Your instructions: Collect every line in the data below that contains the word "will".

Entries for locating words and elements
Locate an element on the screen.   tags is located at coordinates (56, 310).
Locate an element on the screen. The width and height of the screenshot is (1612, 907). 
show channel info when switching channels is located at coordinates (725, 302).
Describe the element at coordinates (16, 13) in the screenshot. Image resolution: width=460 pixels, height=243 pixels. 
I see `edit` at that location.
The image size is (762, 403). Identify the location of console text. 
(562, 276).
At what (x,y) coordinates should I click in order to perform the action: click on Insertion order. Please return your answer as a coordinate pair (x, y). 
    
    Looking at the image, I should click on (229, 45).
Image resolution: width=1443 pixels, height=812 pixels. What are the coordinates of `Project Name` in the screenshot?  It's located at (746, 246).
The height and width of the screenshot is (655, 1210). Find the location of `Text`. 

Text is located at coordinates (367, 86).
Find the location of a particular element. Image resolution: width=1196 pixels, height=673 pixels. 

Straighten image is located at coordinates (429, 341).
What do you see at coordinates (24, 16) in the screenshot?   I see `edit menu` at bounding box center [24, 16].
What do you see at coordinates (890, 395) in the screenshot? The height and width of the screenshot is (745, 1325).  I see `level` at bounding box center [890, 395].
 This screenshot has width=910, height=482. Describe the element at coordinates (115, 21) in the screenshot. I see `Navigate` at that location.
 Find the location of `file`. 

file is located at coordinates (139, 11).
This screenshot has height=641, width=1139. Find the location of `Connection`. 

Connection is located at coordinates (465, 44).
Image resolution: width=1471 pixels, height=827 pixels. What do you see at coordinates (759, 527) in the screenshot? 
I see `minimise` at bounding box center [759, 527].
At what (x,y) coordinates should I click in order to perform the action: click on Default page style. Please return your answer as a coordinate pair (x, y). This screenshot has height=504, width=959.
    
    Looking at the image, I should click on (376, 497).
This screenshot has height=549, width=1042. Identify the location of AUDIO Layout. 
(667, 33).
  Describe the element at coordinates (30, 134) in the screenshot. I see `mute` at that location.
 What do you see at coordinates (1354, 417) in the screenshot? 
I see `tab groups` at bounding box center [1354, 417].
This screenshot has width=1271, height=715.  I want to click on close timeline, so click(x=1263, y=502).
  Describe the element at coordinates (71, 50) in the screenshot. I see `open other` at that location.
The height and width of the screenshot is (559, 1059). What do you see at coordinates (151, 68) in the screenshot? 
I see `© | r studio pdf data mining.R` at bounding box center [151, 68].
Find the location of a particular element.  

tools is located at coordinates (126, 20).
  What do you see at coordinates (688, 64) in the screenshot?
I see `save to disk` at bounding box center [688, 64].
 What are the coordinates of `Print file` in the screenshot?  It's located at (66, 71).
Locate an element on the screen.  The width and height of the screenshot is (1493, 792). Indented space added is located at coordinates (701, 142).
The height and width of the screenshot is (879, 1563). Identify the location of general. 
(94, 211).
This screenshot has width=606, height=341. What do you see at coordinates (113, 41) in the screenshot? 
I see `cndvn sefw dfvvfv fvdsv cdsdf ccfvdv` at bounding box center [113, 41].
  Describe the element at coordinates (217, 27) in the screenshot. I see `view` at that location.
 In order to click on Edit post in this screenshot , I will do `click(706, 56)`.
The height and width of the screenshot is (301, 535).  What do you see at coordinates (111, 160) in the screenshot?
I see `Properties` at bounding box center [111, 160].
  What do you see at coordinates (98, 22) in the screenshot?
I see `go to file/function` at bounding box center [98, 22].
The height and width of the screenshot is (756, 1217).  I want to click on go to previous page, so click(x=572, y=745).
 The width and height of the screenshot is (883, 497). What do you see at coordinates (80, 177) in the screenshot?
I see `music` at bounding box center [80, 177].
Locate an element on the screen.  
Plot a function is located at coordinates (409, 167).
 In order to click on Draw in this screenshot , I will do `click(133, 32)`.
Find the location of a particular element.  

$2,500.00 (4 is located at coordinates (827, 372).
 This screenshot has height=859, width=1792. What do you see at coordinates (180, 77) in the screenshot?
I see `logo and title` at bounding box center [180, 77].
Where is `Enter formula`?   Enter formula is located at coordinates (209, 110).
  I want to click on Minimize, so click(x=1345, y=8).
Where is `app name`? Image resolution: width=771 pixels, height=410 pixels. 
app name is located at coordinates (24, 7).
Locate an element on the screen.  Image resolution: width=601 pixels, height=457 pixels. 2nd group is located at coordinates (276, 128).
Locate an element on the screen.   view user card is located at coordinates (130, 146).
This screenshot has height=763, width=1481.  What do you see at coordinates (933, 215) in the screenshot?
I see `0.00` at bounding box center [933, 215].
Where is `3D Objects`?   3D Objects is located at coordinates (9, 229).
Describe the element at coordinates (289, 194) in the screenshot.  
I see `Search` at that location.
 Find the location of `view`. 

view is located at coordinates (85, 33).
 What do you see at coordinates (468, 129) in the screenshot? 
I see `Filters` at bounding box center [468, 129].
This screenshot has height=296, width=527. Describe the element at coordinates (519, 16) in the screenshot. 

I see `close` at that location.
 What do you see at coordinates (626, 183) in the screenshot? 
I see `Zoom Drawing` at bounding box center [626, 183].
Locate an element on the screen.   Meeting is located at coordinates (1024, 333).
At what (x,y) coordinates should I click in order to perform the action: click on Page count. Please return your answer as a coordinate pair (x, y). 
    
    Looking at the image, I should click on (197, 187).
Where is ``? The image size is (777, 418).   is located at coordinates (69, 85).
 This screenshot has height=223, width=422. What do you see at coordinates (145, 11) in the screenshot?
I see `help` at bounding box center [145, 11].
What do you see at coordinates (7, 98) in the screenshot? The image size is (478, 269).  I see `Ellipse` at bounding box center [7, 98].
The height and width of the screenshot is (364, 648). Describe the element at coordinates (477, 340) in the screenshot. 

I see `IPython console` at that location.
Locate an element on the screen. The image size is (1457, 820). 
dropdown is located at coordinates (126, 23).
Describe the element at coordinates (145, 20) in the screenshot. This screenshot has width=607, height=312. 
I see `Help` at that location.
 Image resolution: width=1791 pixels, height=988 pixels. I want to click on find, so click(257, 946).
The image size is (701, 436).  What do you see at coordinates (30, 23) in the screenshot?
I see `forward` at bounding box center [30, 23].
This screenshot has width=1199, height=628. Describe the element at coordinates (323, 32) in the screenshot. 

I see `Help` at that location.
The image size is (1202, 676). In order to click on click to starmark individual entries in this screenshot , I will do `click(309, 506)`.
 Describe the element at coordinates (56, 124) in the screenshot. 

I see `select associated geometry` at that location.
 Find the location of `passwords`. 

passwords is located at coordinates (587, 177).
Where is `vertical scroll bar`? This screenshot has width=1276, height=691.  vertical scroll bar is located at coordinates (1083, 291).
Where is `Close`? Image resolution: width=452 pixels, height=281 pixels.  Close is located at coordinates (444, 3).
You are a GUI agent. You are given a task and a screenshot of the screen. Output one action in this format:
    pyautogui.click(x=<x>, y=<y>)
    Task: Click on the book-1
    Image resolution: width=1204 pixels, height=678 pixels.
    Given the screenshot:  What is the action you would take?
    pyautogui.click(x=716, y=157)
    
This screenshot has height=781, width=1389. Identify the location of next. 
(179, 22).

Answer to the task:
 In order to click on Edit post in this screenshot , I will do `click(706, 56)`.
 In order to click on Draw in this screenshot , I will do `click(133, 32)`.
The image size is (1202, 676). In order to click on click to starmark individual entries in this screenshot , I will do `click(309, 506)`.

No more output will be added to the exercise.